(WHAT IS EXPECTED):
Among the entries that follow, locate the line with "Go to the Home tab" and the line with "Task: Open the Josh Leuze site title link". Output those lines and all lines in between, exactly, minus the pictures.

(RECORDS SUPPLIED begins)

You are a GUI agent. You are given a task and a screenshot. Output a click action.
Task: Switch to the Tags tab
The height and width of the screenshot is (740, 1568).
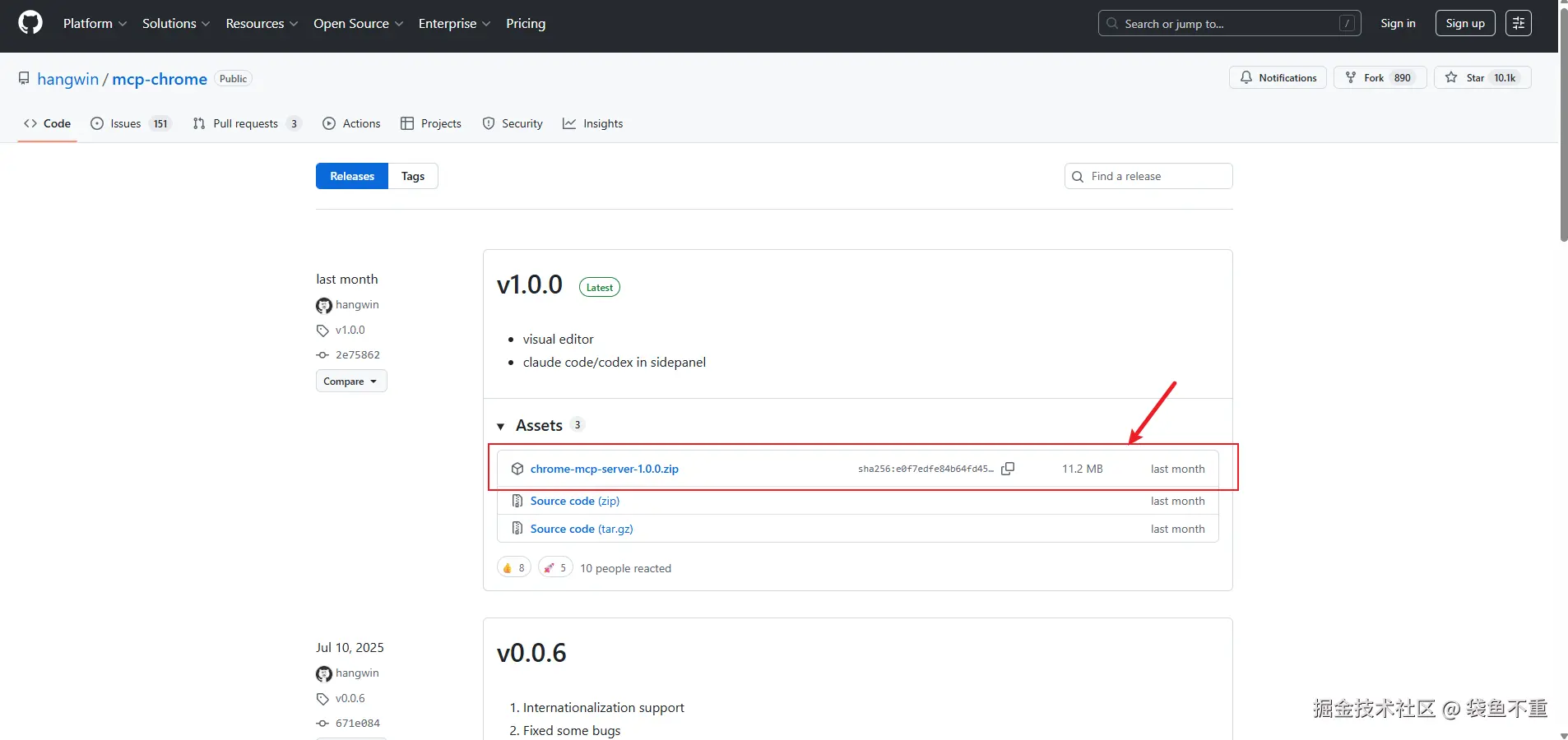(413, 176)
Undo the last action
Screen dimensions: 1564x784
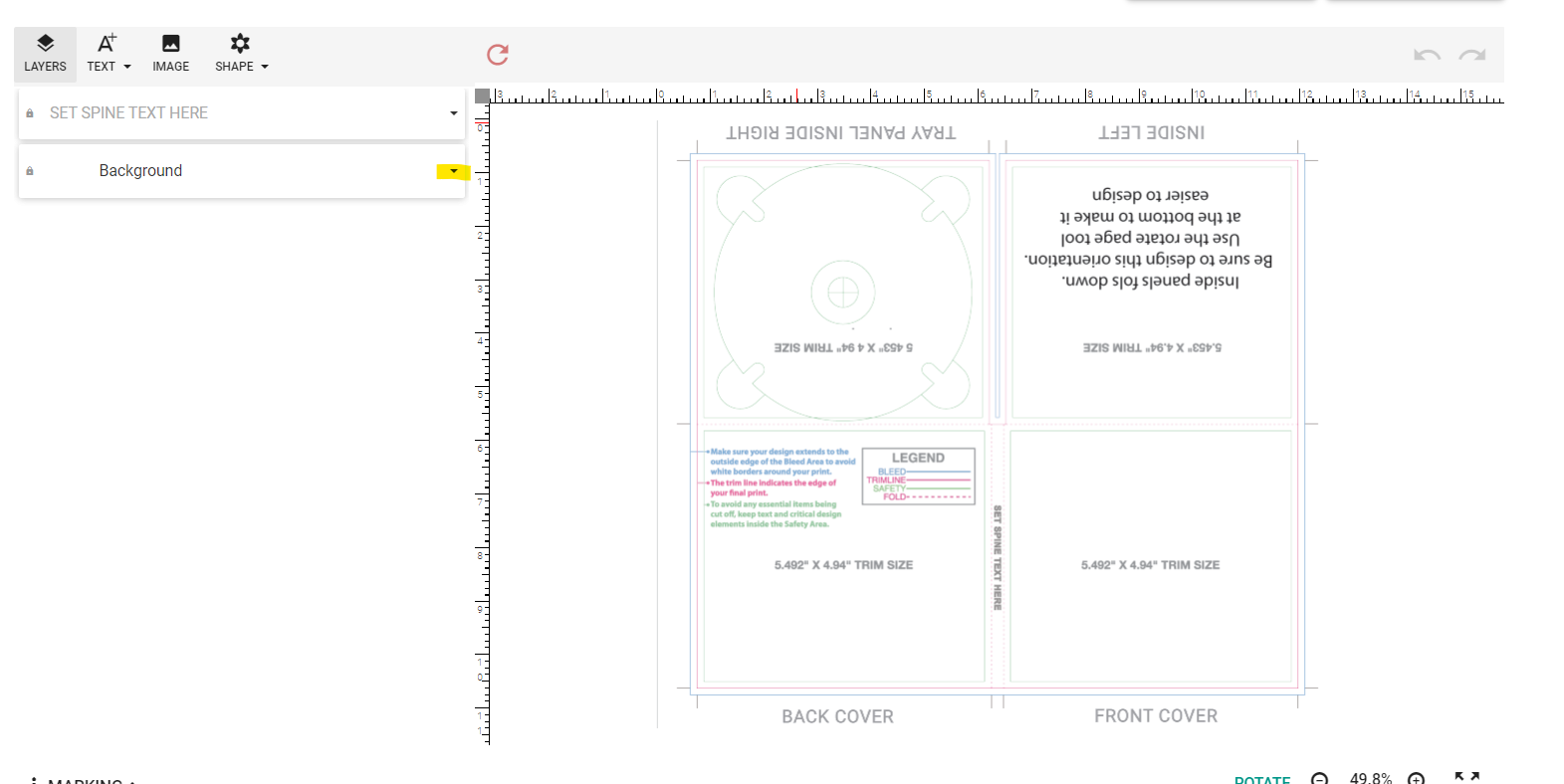tap(1427, 55)
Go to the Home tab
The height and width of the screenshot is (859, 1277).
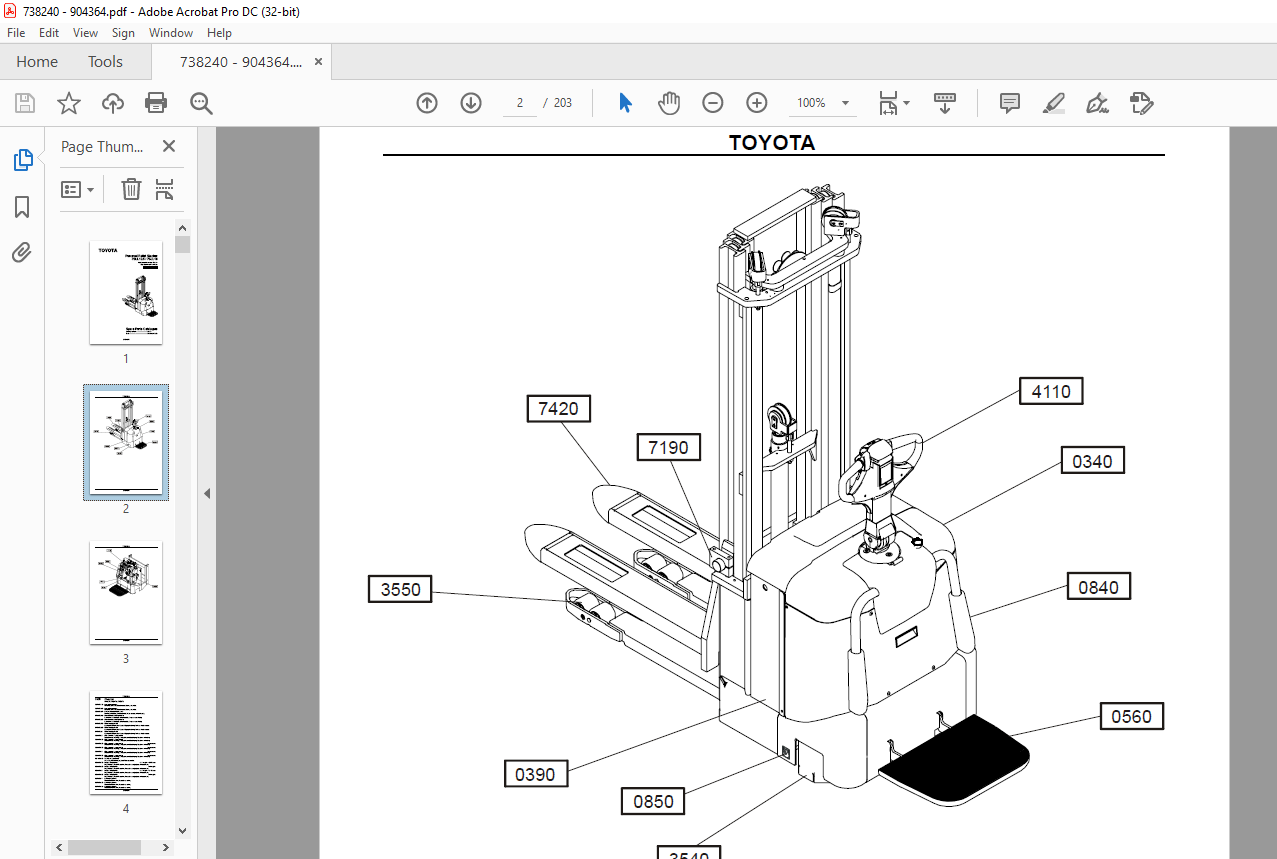37,62
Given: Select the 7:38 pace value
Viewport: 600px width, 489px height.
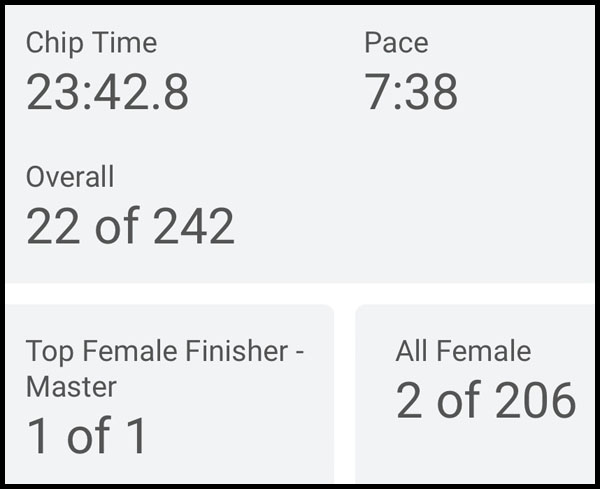Looking at the screenshot, I should [411, 93].
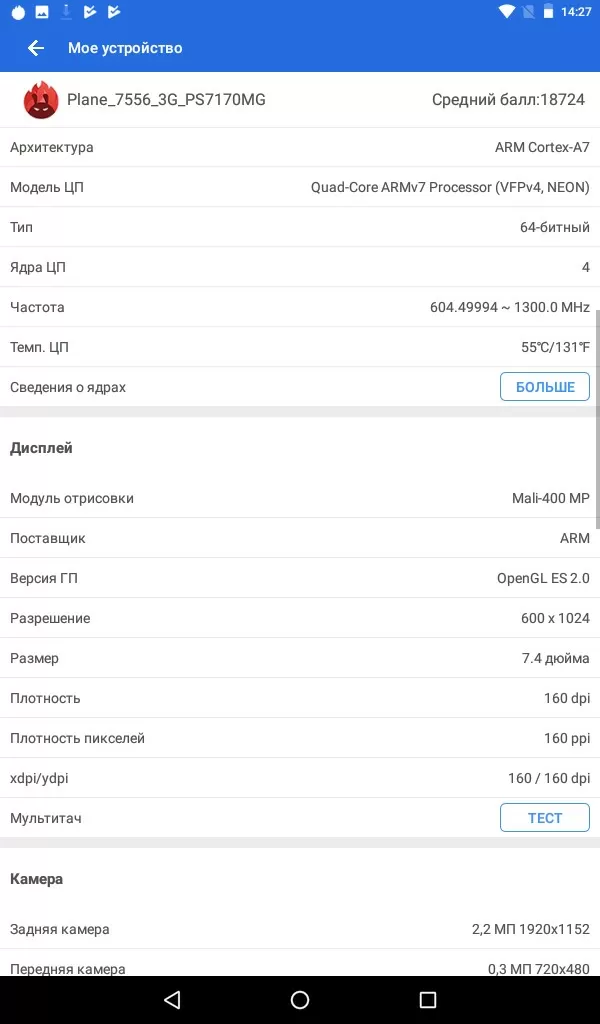Viewport: 600px width, 1024px height.
Task: Tap the average score 18724 text
Action: pos(508,99)
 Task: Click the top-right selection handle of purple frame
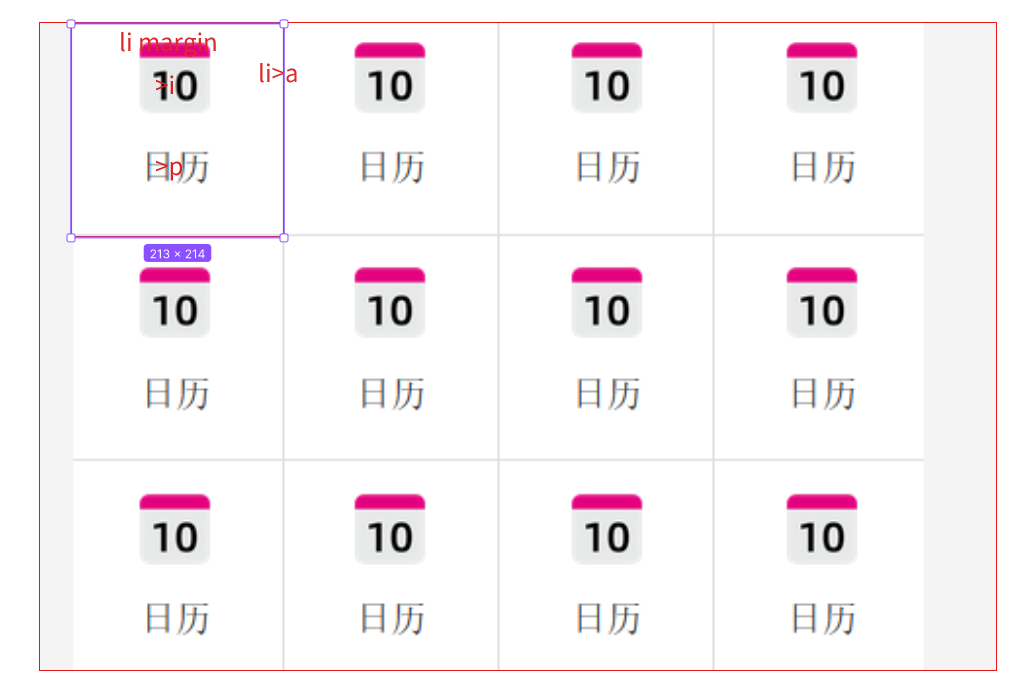click(284, 24)
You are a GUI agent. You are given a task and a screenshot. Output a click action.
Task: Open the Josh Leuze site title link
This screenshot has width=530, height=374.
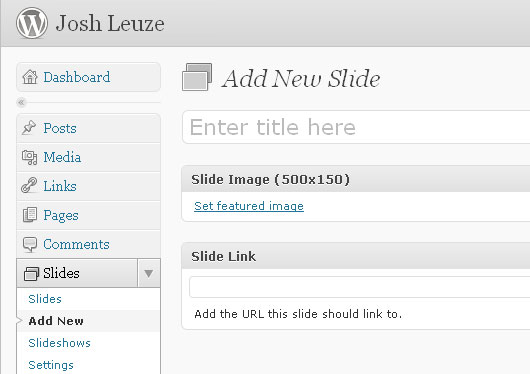point(110,23)
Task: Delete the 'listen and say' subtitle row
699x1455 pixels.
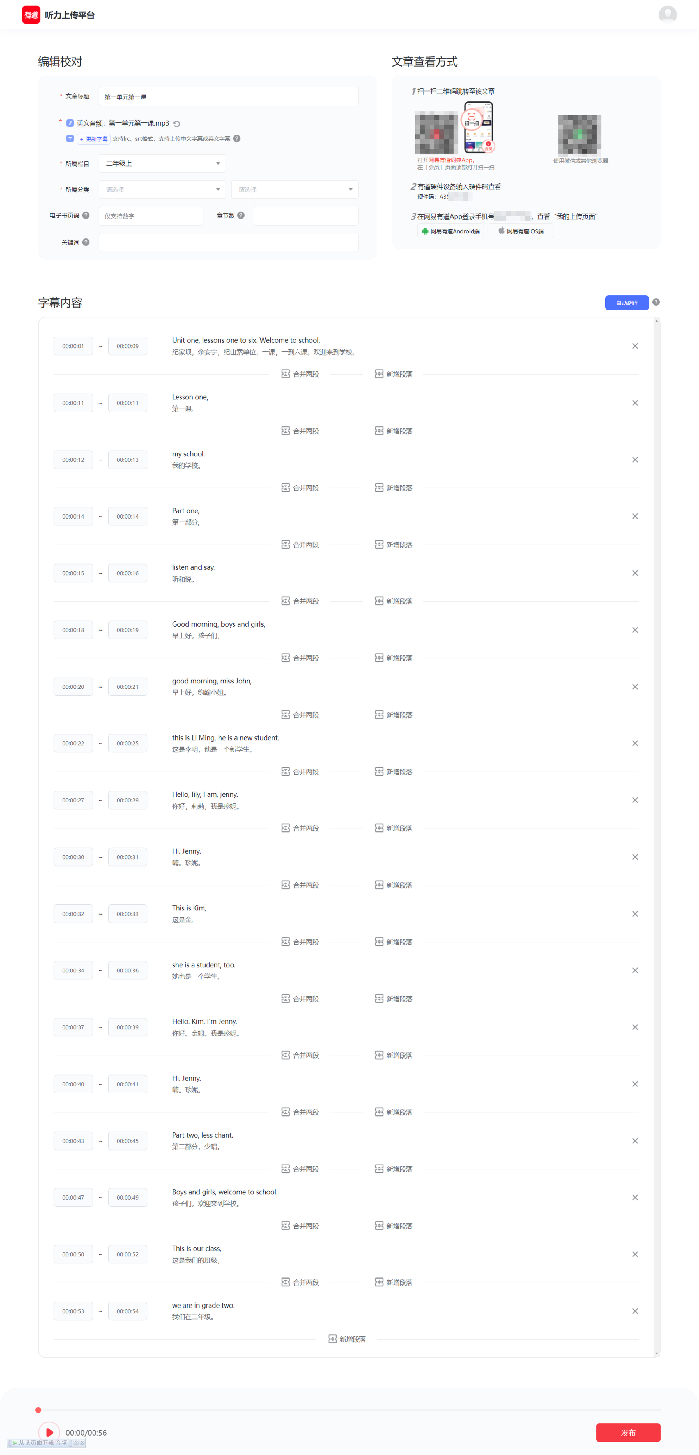Action: pyautogui.click(x=635, y=573)
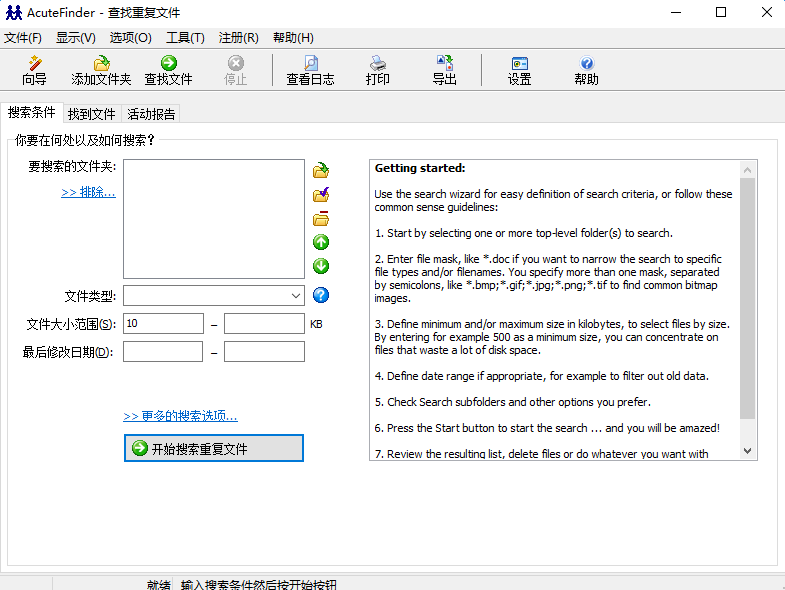The height and width of the screenshot is (590, 785).
Task: Switch to the 活动报告 tab
Action: point(151,114)
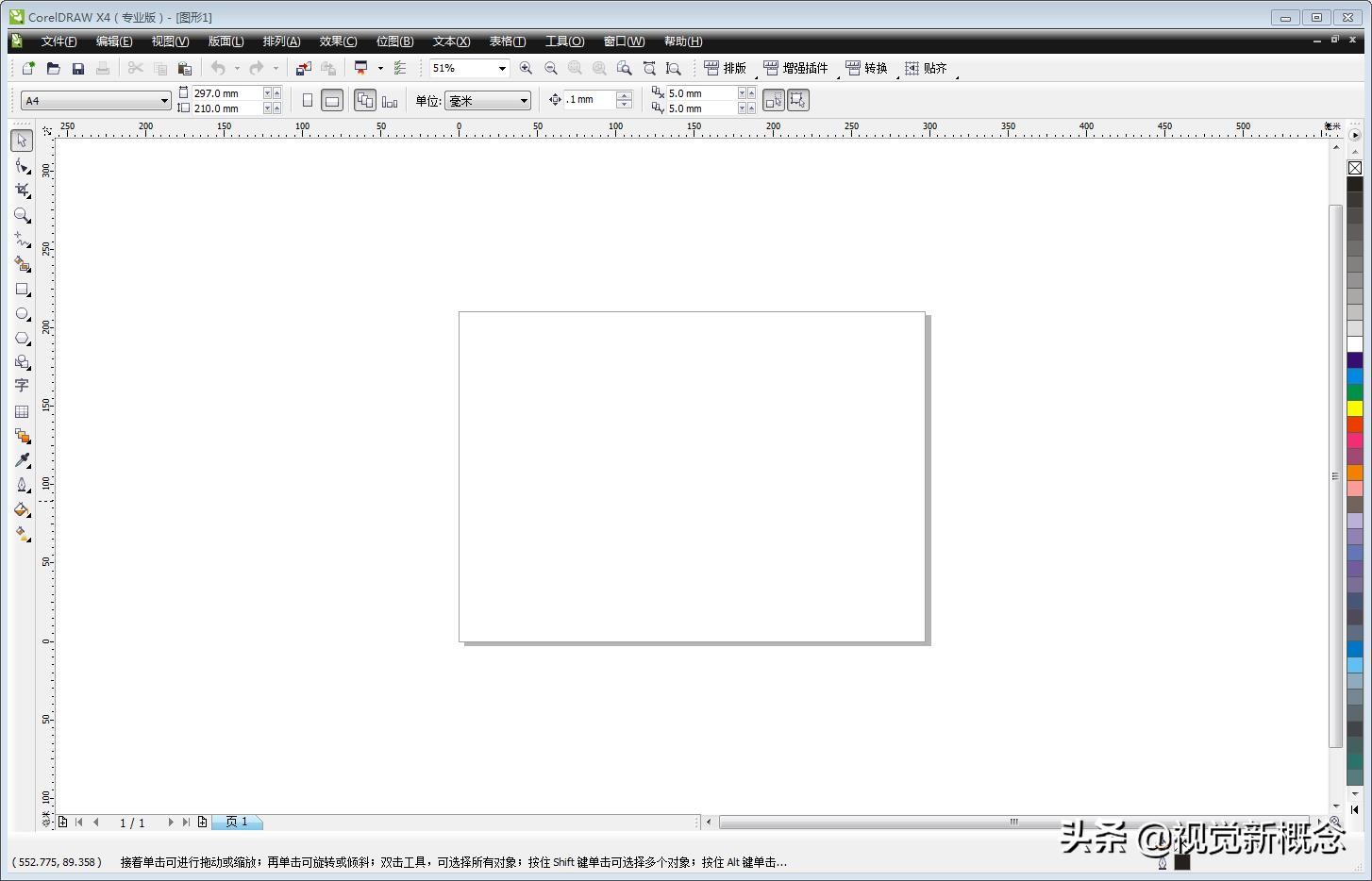Click the Zoom In magnifier icon
The image size is (1372, 881).
(526, 68)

(RECORDS SUPPLIED ends)

(ANSWER BOX):
Go to the Home tab
The height and width of the screenshot is (859, 1277).
37,62
Given: Select the 7:38 pace value
Viewport: 600px width, 489px height.
Looking at the screenshot, I should [411, 93].
Viewport: 600px width, 1024px height.
Task: Tap the average score 18724 text
Action: pos(508,99)
 Task: Click the top-right selection handle of purple frame
click(284, 24)
You are a GUI agent. You are given a task and a screenshot. Output a click action.
Task: Open the Josh Leuze site title link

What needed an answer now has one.